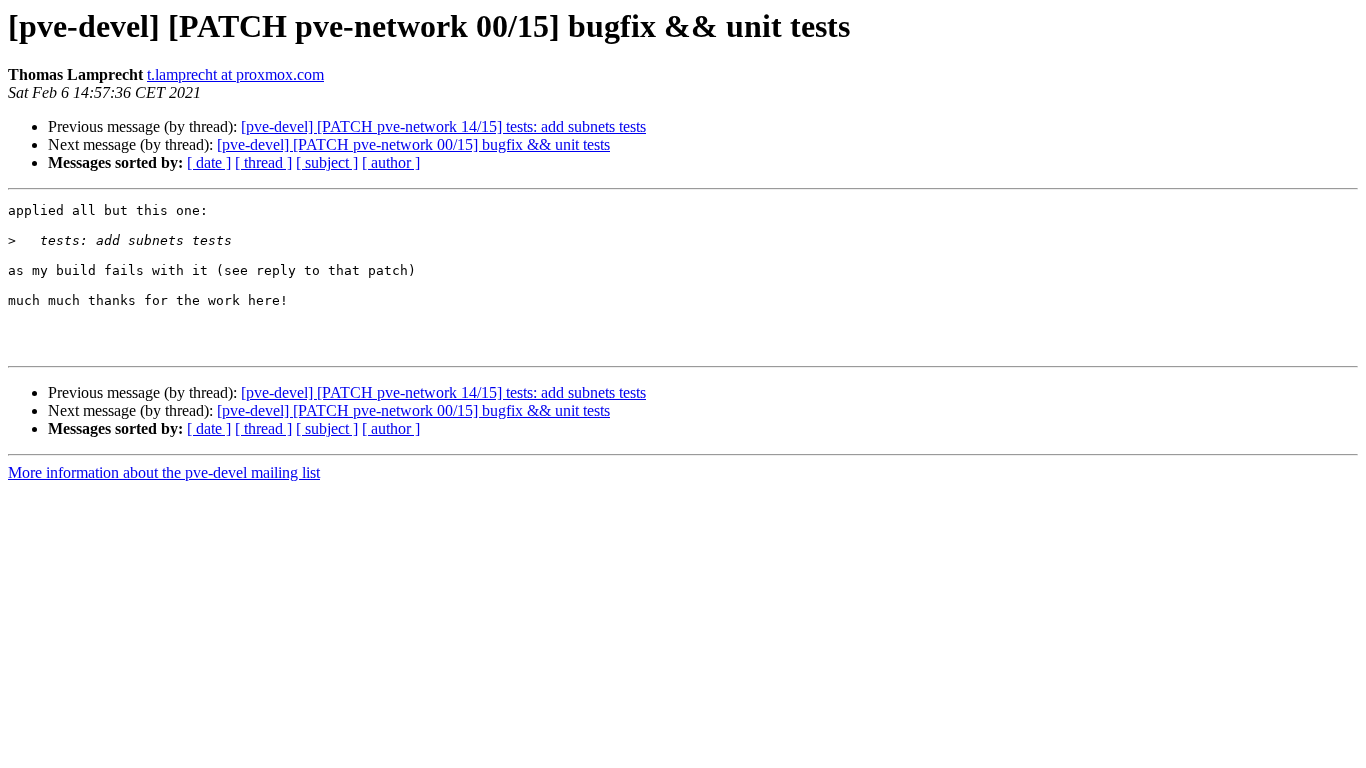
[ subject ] (327, 162)
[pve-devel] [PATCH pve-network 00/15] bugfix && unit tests (413, 144)
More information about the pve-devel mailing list (164, 472)
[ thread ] (263, 162)
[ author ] (391, 162)
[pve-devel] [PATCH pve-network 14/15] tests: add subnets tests (443, 126)
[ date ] (209, 162)
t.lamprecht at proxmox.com (235, 74)
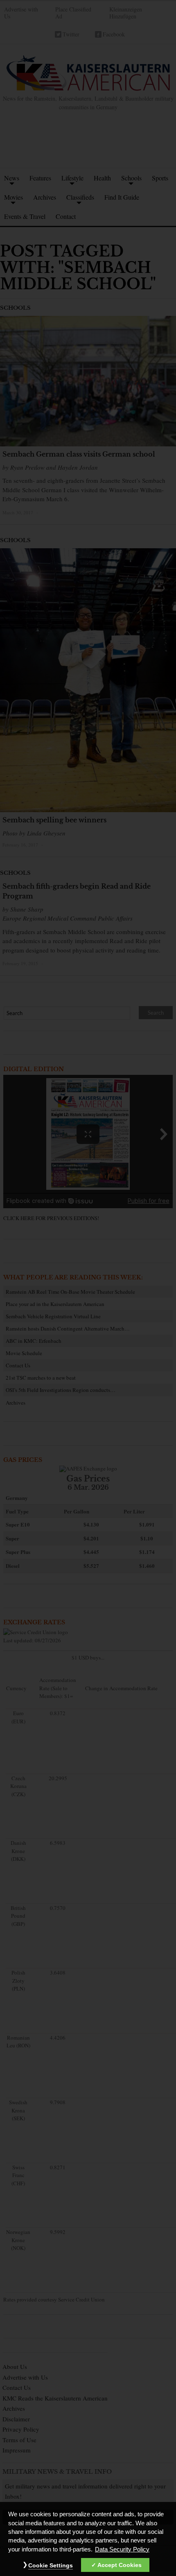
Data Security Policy (122, 2549)
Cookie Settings (50, 2565)
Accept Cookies (119, 2565)
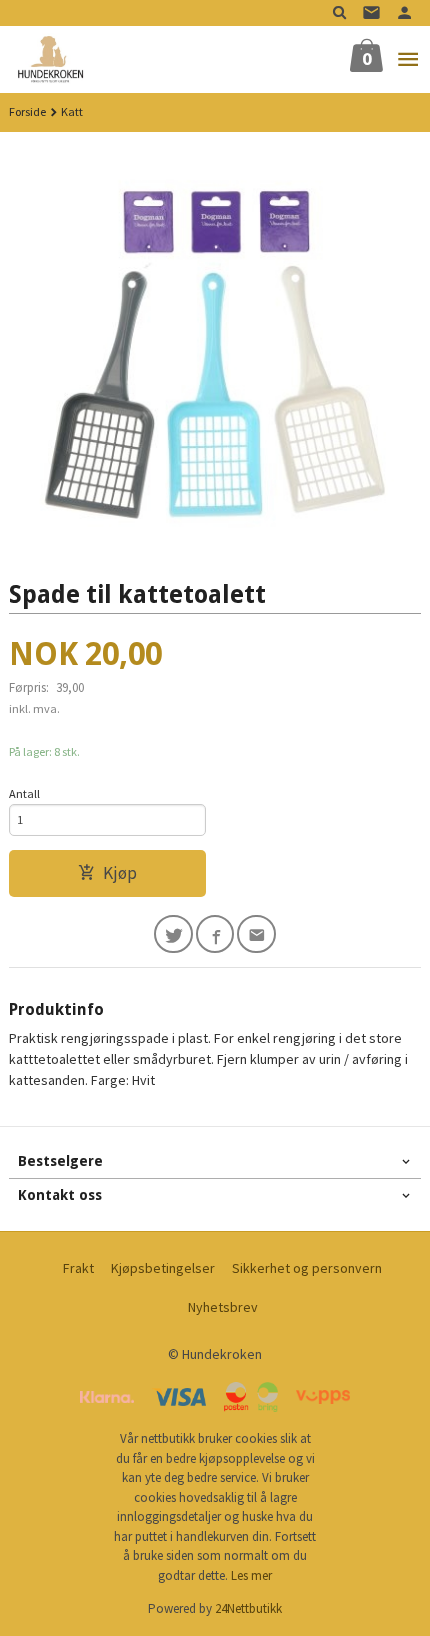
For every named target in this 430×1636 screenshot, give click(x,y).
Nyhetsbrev (223, 1307)
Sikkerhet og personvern (307, 1268)
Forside (27, 111)
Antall (24, 793)
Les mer (251, 1575)
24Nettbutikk (248, 1608)
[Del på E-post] (256, 934)
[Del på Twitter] (173, 934)
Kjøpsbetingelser (163, 1268)
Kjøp (120, 873)
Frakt (78, 1268)
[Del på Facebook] (215, 934)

*REQUIRED WORK*
Check each line above for the string "devel" and show the ones that have it.

*YOUR RESPONSE*
[pve-devel] [PATCH pve-network 00/15] bugfix && unit tests (413, 144)
More information about the pve-devel mailing list (164, 472)
[pve-devel] [PATCH pve-network 14/15] tests: add subnets tests (443, 126)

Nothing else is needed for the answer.